ADA bill passes House, offers NAFCU-sought website relief
After months of NAFCU engagement on Capitol Hill, the House yesterday passed NAFCU-supported legislation to address public accessibility concerns under the Americans with Disabilities Act (ADA). Ahead of passage, lawmakers on the House floor clarified their intentions to address websites in the bill following NAFCU-led efforts.
The bill passed on a 225-192 vote; it now heads to the Senate for consideration.
NAFCU has worked closely with the bill's sponsor Rep. Ted Poe, R-Texas, and House Judiciary Committee Chairman Bob Goodlatte, R-Va., to get relief on website accessibility demand letters.
"NAFCU would like to thank Reps. Poe and [Rob] Woodall and Chairman Goodlatte for listening to credit unions' concerns about unclear guidance under the ADA as it relates to website accessibility," said NAFCU President and CEO Dan Berger. "This confusion has led to plaintiffs' attorneys targeting credit unions with meritless lawsuits, hindering the ability of credit unions to meet their members' needs.
"NAFCU and our members strongly support the protections of the ADA and efforts to ensure individuals with disabilities are not discriminated against and have equal access to financial services. We have maintained that this is best achieved through clear guidance and standards for website compliance, not through meritless and costly lawsuits. We appreciate the representatives who realized this challenge and sought to clarify it by supporting this bill."
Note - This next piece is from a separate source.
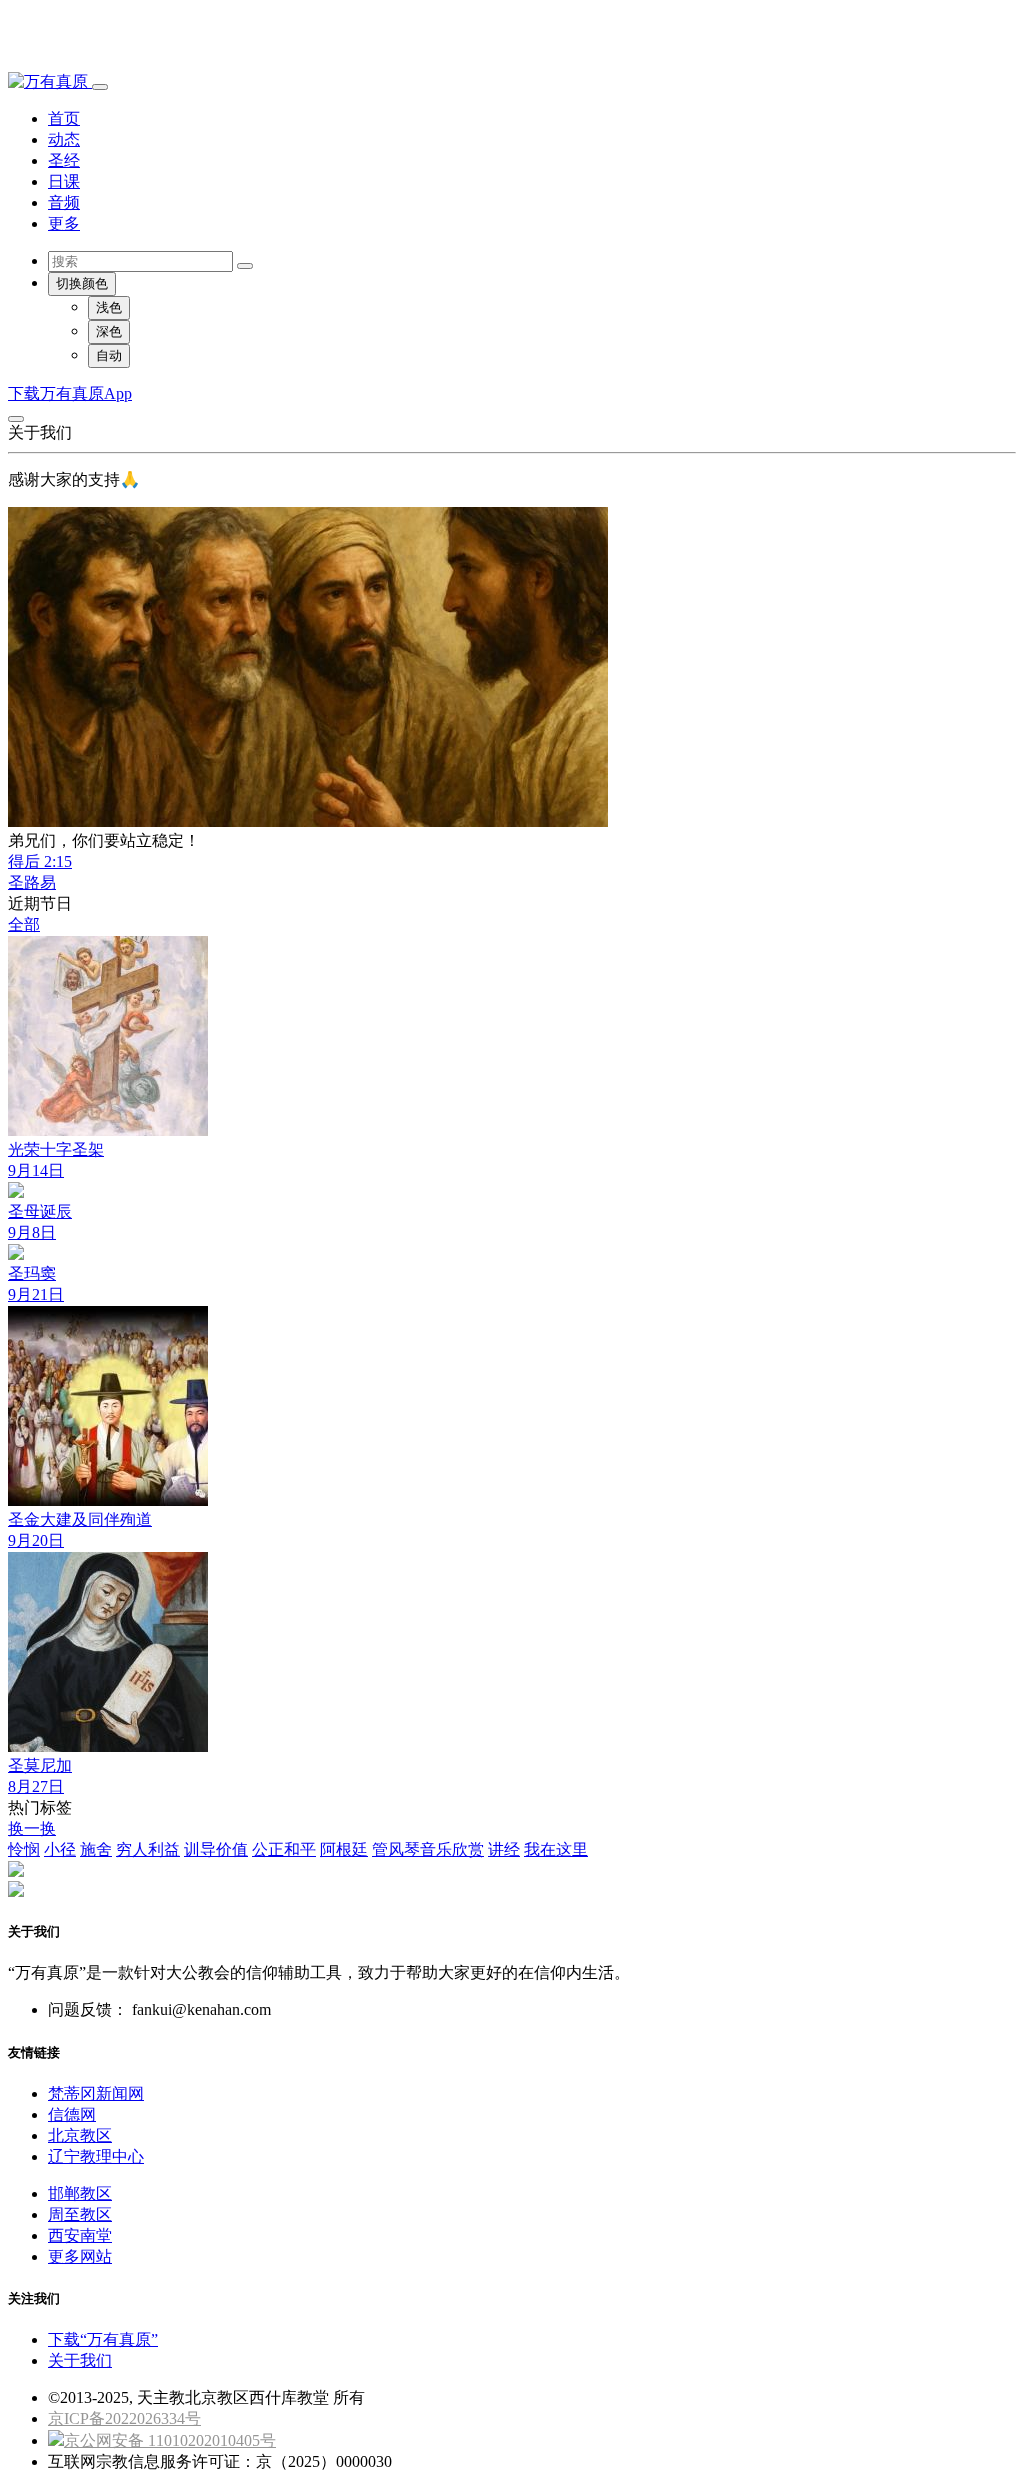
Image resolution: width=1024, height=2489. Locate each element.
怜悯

The ADA Education and Reform Act (H.R. 620) would set conditions for filing civil actions over the failure to remove an architectural barrier to an existing public place by giving businesses time to come into compliance before a lawsuit can proceed, among other things.
During discussion on the bill, Poe and Woodall, R-Ga., had a colloquy on the House floor to discuss website accessibility and asserted that in districts where the courts have determined that ADA applies to websites, H.R. 620 would also apply. This conversation clarified the congressional intent of the legislation and would allow those receiving demand letters related to website accessibility to have time to come into compliance. Poe and Woodall also indicated they would work with the Department of Justice to further clarify the issue.
NAFCU has engaged with lawmakers for months to try to expand some of the bill's protections to help curb the meritless lawsuits filed against credit unions for website accessibility under the ADA. Just last week, Berger met with Goodlatte to discuss the issue and how Congress can get involved to help credit unions.